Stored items
☆ ☆ ☆ ☆ ☆

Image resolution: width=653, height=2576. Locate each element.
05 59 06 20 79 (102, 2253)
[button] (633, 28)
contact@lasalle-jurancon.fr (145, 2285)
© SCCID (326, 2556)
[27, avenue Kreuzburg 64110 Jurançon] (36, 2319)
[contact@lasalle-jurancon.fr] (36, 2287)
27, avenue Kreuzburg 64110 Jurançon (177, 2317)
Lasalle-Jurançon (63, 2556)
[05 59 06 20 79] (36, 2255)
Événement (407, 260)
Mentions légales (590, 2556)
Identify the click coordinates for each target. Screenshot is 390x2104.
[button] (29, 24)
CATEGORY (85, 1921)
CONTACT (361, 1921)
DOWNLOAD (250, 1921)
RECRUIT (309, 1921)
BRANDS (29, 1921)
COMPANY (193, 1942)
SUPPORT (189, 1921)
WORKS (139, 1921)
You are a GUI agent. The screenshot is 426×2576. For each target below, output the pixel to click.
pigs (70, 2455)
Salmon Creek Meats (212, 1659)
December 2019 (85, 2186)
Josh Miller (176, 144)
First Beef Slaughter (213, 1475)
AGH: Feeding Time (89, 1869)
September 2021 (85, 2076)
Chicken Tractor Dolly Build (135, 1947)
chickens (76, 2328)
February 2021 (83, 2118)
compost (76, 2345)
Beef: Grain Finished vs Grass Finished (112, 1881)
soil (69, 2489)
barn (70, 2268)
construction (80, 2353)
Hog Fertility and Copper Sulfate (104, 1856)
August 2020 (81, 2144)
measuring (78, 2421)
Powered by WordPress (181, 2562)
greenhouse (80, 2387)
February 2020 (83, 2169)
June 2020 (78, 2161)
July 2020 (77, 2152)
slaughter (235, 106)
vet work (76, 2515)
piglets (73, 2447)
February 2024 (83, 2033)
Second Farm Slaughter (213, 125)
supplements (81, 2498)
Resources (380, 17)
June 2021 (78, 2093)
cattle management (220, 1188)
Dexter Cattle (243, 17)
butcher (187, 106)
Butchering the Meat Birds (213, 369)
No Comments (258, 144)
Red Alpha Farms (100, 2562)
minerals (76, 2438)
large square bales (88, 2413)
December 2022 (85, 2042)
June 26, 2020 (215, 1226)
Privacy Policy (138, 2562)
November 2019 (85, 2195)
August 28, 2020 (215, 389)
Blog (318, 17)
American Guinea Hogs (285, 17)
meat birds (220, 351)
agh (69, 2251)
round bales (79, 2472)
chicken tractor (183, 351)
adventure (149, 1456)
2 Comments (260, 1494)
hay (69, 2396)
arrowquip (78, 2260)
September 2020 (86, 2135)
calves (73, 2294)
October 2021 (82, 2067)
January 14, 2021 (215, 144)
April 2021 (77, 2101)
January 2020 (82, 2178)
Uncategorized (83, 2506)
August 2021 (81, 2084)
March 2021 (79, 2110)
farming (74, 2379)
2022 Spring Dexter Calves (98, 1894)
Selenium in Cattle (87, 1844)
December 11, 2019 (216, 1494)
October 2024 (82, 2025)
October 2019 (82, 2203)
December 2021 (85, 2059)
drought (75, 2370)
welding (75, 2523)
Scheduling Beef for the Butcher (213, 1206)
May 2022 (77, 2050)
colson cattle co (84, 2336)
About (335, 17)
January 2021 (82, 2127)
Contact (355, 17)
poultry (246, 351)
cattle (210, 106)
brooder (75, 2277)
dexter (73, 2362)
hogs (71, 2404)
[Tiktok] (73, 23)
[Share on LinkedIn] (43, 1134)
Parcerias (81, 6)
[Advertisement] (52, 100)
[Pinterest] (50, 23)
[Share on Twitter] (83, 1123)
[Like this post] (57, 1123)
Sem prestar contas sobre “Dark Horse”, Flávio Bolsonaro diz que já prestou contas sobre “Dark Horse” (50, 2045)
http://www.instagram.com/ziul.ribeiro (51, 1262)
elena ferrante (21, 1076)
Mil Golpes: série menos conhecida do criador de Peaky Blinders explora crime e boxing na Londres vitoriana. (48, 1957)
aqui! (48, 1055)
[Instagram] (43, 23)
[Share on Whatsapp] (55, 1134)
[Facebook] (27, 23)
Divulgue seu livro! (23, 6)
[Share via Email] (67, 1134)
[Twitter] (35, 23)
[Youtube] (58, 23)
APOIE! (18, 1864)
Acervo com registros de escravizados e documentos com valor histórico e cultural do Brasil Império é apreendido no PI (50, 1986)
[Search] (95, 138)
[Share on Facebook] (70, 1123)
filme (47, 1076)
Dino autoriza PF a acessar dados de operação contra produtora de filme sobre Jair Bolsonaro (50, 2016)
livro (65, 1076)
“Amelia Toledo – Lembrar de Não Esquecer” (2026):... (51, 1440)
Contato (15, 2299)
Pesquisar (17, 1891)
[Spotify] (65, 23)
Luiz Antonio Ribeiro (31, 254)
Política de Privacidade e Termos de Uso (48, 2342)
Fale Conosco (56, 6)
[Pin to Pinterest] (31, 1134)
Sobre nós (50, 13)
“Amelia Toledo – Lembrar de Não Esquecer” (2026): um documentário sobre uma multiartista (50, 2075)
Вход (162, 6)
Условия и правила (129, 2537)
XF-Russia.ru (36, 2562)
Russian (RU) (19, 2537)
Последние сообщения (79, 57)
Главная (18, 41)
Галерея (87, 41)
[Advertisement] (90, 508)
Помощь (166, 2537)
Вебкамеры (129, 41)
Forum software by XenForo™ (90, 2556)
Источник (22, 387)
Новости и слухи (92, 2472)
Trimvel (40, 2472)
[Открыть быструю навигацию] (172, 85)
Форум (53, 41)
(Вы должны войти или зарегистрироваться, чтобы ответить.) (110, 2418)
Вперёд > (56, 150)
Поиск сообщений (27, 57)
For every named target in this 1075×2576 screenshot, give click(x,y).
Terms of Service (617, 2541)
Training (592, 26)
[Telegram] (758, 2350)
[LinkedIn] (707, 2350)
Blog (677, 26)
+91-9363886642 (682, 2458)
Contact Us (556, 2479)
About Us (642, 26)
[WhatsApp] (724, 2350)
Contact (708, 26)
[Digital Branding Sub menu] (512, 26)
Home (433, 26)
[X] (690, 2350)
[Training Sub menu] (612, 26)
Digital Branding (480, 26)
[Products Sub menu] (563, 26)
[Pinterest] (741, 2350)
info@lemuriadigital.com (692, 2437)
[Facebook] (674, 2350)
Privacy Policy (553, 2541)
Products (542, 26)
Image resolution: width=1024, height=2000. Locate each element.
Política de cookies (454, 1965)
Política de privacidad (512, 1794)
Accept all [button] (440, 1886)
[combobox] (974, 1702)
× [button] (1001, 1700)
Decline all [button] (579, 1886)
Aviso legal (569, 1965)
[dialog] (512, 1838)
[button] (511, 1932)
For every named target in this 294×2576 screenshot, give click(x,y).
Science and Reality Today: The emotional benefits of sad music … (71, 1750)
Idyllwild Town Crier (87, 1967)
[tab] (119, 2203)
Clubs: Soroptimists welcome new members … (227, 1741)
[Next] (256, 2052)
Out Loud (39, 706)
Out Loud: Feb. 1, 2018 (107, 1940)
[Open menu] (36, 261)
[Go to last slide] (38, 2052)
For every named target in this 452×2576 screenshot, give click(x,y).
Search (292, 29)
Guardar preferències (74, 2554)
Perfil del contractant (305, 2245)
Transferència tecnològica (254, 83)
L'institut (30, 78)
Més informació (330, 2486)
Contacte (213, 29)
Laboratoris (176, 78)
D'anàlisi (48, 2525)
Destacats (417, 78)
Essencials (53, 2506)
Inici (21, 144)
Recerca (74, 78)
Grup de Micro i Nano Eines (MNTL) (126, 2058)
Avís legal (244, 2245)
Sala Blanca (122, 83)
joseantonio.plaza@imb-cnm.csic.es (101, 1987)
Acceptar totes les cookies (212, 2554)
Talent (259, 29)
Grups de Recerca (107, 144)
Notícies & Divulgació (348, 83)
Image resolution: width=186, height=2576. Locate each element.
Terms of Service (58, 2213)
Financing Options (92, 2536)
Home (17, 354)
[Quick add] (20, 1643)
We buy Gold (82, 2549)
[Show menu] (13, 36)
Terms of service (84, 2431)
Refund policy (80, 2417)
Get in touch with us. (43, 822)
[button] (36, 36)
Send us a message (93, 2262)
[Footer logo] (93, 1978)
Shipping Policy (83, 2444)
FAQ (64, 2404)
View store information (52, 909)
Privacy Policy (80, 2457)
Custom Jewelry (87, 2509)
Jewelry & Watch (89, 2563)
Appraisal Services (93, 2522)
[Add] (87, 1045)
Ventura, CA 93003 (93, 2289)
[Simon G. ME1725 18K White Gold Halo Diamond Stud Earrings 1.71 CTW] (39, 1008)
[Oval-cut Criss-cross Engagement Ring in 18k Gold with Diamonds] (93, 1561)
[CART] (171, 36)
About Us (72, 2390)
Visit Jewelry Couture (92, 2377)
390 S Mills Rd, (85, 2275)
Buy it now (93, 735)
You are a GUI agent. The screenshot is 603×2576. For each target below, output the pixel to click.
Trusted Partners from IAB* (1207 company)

☆ ☆ ☆ ☆ ☆

WHAT TO WORK ON: Scan the entries above and show each line that contains the word "Branding".

TASK ANSWER:
[Digital Branding Sub menu] (512, 26)
Digital Branding (480, 26)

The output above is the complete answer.